I set a goal to be able to run 3.5 miles in 30 minutes or less by the end of June and did not start training really until June 29th. I ran to see what I would do and this was my time (click the text):
A photo posted by Darra McClendon (@simply_darra) on Jun 29, 2015 at 2:51pm PDT
I’m glad I ran though because it showed me something. It was hard as I don’t know what to do and I really didn’t have the time to do it, I just did it. But I felt soooooooooooooooooooooo good after I ran. Now my run right now is more like a jog and a times a fast walk with my feet coming a little higher off the ground than your typical power walk but nevertheless it’s MY RUN.
I realized I feel my best, most confident, most fulfilled after running. Other workouts are great and needed and make me feel good. But nothing makes me feel the feeling I feel after a run.
I asked myself why?
- Maybe it’s because the last time I was closest to my goal weight, I was running.
- Maybe it’s because I can just run, and think or listen to music and not count or be distracted by anyone else.
- Maybe it’s because I was told I couldn’t run as a kid in elementary school (Field Day Nightmares)
- Maybe it’s because I convinced myself in middle school that I could never run or be fast because I was too heavy
- Maybe it’s because it got in my head that I was too girly in high school and wasn’t the athletic type
- Maybe it’s because I admire track and field athletes.
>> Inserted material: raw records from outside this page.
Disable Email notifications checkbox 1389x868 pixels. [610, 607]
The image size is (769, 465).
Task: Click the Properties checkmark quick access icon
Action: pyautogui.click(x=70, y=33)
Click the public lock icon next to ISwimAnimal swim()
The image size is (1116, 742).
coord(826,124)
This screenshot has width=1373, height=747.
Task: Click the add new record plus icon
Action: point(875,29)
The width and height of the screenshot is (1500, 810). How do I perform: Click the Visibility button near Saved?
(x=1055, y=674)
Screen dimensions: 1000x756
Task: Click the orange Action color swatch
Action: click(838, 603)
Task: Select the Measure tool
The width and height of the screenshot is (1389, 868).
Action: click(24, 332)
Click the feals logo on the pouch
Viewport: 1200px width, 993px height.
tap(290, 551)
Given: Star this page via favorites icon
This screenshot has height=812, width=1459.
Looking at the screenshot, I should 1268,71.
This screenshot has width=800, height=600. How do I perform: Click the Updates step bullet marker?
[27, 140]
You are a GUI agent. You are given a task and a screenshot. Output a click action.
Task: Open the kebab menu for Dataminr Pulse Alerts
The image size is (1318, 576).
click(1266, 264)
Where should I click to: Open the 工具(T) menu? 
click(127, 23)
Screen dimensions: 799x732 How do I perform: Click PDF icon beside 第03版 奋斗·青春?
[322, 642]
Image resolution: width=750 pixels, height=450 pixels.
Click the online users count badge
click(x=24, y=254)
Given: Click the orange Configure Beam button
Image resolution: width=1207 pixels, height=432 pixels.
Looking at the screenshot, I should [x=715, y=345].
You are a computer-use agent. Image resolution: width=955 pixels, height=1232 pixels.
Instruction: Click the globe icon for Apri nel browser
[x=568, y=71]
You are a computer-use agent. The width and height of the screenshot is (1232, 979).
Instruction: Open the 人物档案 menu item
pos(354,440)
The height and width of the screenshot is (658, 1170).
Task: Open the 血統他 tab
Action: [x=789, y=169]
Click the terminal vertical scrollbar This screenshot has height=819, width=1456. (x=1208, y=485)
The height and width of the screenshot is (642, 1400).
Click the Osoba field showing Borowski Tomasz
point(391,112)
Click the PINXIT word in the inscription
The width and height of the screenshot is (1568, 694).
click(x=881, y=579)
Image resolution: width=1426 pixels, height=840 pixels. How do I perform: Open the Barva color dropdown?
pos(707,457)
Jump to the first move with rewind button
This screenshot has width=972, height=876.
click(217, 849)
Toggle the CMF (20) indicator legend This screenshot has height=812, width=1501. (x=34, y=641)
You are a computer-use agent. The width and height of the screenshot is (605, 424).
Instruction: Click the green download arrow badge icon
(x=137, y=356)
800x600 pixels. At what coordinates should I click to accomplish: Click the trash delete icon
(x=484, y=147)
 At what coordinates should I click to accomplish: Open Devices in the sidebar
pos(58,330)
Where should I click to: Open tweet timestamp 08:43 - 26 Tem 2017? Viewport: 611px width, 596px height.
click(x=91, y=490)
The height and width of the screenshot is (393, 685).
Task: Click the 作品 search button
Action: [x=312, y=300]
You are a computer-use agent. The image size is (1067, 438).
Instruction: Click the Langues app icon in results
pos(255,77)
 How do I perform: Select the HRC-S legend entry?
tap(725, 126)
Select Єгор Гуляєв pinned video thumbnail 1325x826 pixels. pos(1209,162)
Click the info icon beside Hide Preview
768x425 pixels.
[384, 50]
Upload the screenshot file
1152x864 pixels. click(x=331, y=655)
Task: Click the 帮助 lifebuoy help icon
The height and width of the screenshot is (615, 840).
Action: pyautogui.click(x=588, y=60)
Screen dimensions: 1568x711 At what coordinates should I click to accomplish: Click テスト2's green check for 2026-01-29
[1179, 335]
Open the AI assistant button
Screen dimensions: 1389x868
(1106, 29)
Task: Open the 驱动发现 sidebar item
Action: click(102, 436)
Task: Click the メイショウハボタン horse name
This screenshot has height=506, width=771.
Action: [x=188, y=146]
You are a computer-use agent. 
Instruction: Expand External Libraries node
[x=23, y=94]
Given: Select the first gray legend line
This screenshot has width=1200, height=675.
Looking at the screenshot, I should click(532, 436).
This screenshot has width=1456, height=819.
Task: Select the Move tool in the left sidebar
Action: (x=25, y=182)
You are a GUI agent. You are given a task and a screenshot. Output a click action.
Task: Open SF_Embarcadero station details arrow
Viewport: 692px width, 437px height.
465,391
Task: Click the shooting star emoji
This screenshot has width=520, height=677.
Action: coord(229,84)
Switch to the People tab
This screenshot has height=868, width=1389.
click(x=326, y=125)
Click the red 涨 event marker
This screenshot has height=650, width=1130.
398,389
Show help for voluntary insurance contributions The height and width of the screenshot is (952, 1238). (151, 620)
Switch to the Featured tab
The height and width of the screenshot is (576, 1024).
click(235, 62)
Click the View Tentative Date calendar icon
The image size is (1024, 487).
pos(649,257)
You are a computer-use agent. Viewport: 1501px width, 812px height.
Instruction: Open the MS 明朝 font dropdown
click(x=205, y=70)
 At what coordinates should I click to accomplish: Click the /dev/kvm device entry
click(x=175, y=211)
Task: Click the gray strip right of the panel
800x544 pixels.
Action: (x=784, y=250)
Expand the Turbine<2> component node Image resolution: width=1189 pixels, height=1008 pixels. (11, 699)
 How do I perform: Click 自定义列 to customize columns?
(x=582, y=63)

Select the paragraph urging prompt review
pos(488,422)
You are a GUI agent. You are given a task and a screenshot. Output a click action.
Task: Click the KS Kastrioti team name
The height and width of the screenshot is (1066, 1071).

- Maybe it’s because I really am stronger than I know and I really can do it and when I do it’s a pleasant surprise.
- Maybe it’s because I’m POURING sweat afterwards and that is always proof to me that I pushed myself.
Whatever the reason, call me HOOKED! Why can’t I be a runner? Why can’t I be an athlete? If I really wanted to, I bet I could go to the Olympics or on a local level even, join a run club and place in some races and marathons. There’s nothing stopping me but me.